Description of the task: Turn the entries below into a Markdown table with two columns, Row and Entry, giving each line its own numbered row and leaving out blank lines.

Stored data:
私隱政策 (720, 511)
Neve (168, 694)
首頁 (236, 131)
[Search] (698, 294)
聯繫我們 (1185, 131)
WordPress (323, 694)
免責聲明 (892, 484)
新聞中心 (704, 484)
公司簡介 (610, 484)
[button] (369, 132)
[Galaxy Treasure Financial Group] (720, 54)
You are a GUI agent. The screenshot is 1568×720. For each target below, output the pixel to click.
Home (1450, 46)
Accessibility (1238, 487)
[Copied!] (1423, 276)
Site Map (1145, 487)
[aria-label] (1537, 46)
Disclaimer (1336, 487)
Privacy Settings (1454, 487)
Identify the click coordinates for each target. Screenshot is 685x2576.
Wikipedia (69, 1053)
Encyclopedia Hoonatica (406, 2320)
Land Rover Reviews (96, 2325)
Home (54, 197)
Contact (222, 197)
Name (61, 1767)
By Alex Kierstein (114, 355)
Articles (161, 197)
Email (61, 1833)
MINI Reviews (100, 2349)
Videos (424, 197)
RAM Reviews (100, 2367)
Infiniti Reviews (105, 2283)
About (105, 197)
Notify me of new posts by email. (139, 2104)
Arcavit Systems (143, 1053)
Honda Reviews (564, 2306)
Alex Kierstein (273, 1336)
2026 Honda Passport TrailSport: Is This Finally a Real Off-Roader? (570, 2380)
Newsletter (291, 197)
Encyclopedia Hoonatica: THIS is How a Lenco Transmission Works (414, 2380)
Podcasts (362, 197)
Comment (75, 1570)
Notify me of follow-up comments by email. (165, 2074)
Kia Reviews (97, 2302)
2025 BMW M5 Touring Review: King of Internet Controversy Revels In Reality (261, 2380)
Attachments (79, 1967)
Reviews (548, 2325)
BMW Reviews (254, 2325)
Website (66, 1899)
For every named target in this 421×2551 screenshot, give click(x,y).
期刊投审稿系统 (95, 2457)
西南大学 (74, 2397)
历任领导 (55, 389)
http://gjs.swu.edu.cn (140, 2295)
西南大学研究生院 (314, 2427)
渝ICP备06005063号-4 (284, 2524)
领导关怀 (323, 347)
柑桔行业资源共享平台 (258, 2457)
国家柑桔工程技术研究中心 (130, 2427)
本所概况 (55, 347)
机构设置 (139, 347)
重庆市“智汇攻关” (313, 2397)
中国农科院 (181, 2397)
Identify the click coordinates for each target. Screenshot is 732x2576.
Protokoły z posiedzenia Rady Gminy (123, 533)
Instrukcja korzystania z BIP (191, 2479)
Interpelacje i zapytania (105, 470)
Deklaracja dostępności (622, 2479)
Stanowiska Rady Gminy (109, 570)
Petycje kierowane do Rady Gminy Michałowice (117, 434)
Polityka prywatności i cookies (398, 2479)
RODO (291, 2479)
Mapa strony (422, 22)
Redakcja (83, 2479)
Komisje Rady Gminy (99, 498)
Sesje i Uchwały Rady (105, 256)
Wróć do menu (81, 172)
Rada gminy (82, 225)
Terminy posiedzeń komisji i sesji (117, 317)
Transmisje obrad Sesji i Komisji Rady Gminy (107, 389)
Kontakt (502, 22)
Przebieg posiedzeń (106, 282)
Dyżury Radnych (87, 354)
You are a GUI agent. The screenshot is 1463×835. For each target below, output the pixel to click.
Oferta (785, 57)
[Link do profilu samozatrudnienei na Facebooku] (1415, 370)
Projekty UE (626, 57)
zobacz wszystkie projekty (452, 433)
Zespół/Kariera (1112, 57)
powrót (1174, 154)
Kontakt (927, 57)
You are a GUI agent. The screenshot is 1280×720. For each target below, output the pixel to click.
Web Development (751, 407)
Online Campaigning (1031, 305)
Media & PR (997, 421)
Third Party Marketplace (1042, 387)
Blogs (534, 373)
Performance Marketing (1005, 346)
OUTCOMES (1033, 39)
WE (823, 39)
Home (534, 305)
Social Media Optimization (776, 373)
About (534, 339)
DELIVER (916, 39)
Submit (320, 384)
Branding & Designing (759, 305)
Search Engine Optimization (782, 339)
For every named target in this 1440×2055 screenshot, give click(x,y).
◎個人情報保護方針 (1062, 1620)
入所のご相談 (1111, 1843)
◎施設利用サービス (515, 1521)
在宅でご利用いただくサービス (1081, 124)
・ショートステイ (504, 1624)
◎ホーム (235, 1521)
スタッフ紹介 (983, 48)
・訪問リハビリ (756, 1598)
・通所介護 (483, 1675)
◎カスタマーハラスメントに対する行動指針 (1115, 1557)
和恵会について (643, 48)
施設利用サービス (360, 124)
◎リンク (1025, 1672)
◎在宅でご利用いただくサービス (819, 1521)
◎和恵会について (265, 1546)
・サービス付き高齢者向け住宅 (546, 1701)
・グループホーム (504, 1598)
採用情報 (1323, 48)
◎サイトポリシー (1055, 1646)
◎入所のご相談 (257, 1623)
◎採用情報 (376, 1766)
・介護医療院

Response for this exercise:
| Row | Entry |
|---|---|
| 1 | 私隱政策 (720, 511) |
| 2 | Neve (168, 694) |
| 3 | 首頁 (236, 131) |
| 4 | [Search] (698, 294) |
| 5 | 聯繫我們 (1185, 131) |
| 6 | WordPress (323, 694) |
| 7 | 免責聲明 (892, 484) |
| 8 | 新聞中心 (704, 484) |
| 9 | 公司簡介 (610, 484) |
| 10 | [button] (369, 132) |
| 11 | [Galaxy Treasure Financial Group] (720, 54) |
| 12 | You are a GUI agent. The screenshot is 1568×720. For each target below, output the pixel to click. |
| 13 | Home (1450, 46) |
| 14 | Accessibility (1238, 487) |
| 15 | [Copied!] (1423, 276) |
| 16 | Site Map (1145, 487) |
| 17 | [aria-label] (1537, 46) |
| 18 | Disclaimer (1336, 487) |
| 19 | Privacy Settings (1454, 487) |
| 20 | Identify the click coordinates for each target. Screenshot is 685x2576. |
| 21 | Wikipedia (69, 1053) |
| 22 | Encyclopedia Hoonatica (406, 2320) |
| 23 | Land Rover Reviews (96, 2325) |
| 24 | Home (54, 197) |
| 25 | Contact (222, 197) |
| 26 | Name (61, 1767) |
| 27 | By Alex Kierstein (114, 355) |
| 28 | Articles (161, 197) |
| 29 | Email (61, 1833) |
| 30 | MINI Reviews (100, 2349) |
| 31 | Videos (424, 197) |
| 32 | RAM Reviews (100, 2367) |
| 33 | Infiniti Reviews (105, 2283) |
| 34 | About (105, 197) |
| 35 | Notify me of new posts by email. (139, 2104) |
| 36 | Arcavit Systems (143, 1053) |
| 37 | Honda Reviews (564, 2306) |
| 38 | Alex Kierstein (273, 1336) |
| 39 | 2026 Honda Passport TrailSport: Is This Finally a Real Off-Roader? (570, 2380) |
| 40 | Newsletter (291, 197) |
| 41 | Encyclopedia Hoonatica: THIS is How a Lenco Transmission Works (414, 2380) |
| 42 | Podcasts (362, 197) |
| 43 | Comment (75, 1570) |
| 44 | Notify me of follow-up comments by email. (165, 2074) |
| 45 | Kia Reviews (97, 2302) |
| 46 | 2025 BMW M5 Touring Review: King of Internet Controversy Revels In Reality (261, 2380) |
| 47 | Attachments (79, 1967) |
| 48 | Reviews (548, 2325) |
| 49 | BMW Reviews (254, 2325) |
| 50 | Website (66, 1899) |
| 51 | For every named target in this 421×2551 screenshot, give click(x,y). |
| 52 | 期刊投审稿系统 (95, 2457) |
| 53 | 西南大学 (74, 2397) |
| 54 | 历任领导 (55, 389) |
| 55 | http://gjs.swu.edu.cn (140, 2295) |
| 56 | 西南大学研究生院 (314, 2427) |
| 57 | 渝ICP备06005063号-4 (284, 2524) |
| 58 | 领导关怀 (323, 347) |
| 59 | 柑桔行业资源共享平台 (258, 2457) |
| 60 | 国家柑桔工程技术研究中心 (130, 2427) |
| 61 | 本所概况 (55, 347) |
| 62 | 机构设置 (139, 347) |
| 63 | 重庆市“智汇攻关” (313, 2397) |
| 64 | 中国农科院 (181, 2397) |
| 65 | Identify the click coordinates for each target. Screenshot is 732x2576. |
| 66 | Protokoły z posiedzenia Rady Gminy (123, 533) |
| 67 | Instrukcja korzystania z BIP (191, 2479) |
| 68 | Interpelacje i zapytania (105, 470) |
| 69 | Deklaracja dostępności (622, 2479) |
| 70 | Stanowiska Rady Gminy (109, 570) |
| 71 | Petycje kierowane do Rady Gminy Michałowice (117, 434) |
| 72 | Polityka prywatności i cookies (398, 2479) |
| 73 | RODO (291, 2479) |
| 74 | Mapa strony (422, 22) |
| 75 | Redakcja (83, 2479) |
| 76 | Komisje Rady Gminy (99, 498) |
| 77 | Sesje i Uchwały Rady (105, 256) |
| 78 | Wróć do menu (81, 172) |
| 79 | Rada gminy (82, 225) |
| 80 | Terminy posiedzeń komisji i sesji (117, 317) |
| 81 | Transmisje obrad Sesji i Komisji Rady Gminy (107, 389) |
| 82 | Kontakt (502, 22) |
| 83 | Przebieg posiedzeń (106, 282) |
| 84 | Dyżury Radnych (87, 354) |
| 85 | You are a GUI agent. The screenshot is 1463×835. For each target below, output the pixel to click. |
| 86 | Oferta (785, 57) |
| 87 | [Link do profilu samozatrudnienei na Facebooku] (1415, 370) |
| 88 | Projekty UE (626, 57) |
| 89 | zobacz wszystkie projekty (452, 433) |
| 90 | Zespół/Kariera (1112, 57) |
| 91 | powrót (1174, 154) |
| 92 | Kontakt (927, 57) |
| 93 | You are a GUI agent. The screenshot is 1280×720. For each target below, output the pixel to click. |
| 94 | Web Development (751, 407) |
| 95 | Online Campaigning (1031, 305) |
| 96 | Media & PR (997, 421) |
| 97 | Third Party Marketplace (1042, 387) |
| 98 | Blogs (534, 373) |
| 99 | Performance Marketing (1005, 346) |
| 100 | OUTCOMES (1033, 39) |
| 101 | WE (823, 39) |
| 102 | Home (534, 305) |
| 103 | Social Media Optimization (776, 373) |
| 104 | About (534, 339) |
| 105 | DELIVER (916, 39) |
| 106 | Submit (320, 384) |
| 107 | Branding & Designing (759, 305) |
| 108 | Search Engine Optimization (782, 339) |
| 109 | For every named target in this 1440×2055 screenshot, give click(x,y). |
| 110 | ◎個人情報保護方針 (1062, 1620) |
| 111 | 入所のご相談 (1111, 1843) |
| 112 | ◎施設利用サービス (515, 1521) |
| 113 | 在宅でご利用いただくサービス (1081, 124) |
| 114 | ・ショートステイ (504, 1624) |
| 115 | ◎ホーム (235, 1521) |
| 116 | スタッフ紹介 (983, 48) |
| 117 | ・訪問リハビリ (756, 1598) |
| 118 | ・通所介護 (483, 1675) |
| 119 | ◎カスタマーハラスメントに対する行動指針 (1115, 1557) |
| 120 | 和恵会について (643, 48) |
| 121 | 施設利用サービス (360, 124) |
| 122 | ◎リンク (1025, 1672) |
| 123 | ◎在宅でご利用いただくサービス (819, 1521) |
| 124 | ◎和恵会について (265, 1546) |
| 125 | ・サービス付き高齢者向け住宅 (546, 1701) |
| 126 | ・グループホーム (504, 1598) |
| 127 | 採用情報 (1323, 48) |
| 128 | ◎サイトポリシー (1055, 1646) |
| 129 | ◎入所のご相談 (257, 1623) |
| 130 | ◎採用情報 (376, 1766) |
| 131 | ・介護医療院 |